WRITTEN REQUEST:
Gather every line in the listing below that contains the word "Where", copying each of those lines in full. Case matters.

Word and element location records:

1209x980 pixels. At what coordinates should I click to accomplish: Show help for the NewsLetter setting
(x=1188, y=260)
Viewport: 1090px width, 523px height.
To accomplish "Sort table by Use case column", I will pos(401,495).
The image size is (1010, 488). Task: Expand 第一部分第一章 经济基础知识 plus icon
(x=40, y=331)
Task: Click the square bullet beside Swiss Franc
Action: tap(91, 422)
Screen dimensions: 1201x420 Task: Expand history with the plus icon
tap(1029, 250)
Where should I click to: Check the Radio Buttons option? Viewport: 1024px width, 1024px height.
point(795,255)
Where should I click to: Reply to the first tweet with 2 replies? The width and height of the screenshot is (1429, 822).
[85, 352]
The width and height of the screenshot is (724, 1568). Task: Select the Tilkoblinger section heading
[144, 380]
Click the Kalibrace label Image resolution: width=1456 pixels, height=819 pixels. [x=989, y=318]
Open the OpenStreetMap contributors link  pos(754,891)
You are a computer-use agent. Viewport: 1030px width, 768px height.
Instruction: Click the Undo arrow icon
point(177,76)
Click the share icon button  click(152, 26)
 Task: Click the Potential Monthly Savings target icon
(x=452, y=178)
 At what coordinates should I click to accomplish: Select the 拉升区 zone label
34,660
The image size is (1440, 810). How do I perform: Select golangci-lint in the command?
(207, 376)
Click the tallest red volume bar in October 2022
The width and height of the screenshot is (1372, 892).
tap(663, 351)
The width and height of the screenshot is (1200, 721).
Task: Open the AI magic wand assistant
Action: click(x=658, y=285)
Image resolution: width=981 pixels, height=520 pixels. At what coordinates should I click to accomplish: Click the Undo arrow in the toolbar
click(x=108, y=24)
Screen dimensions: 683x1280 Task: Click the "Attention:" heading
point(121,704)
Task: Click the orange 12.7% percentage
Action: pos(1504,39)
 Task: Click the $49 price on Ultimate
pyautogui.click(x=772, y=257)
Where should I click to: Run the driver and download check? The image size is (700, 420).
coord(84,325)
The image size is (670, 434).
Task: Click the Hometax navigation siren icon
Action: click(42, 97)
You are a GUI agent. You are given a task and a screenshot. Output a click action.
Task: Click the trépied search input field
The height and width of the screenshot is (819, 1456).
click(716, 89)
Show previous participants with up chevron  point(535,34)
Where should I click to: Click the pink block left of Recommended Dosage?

ANSWER TO THE TASK:
Where should I click to: Check the Radio Buttons option? Viewport: 1024px width, 1024px height.
Where should I click to: Reply to the first tweet with 2 replies? The width and height of the screenshot is (1429, 822).
Where should I click to: Run the driver and download check? The image size is (700, 420).
Where should I click to: Click the pink block left of Recommended Dosage?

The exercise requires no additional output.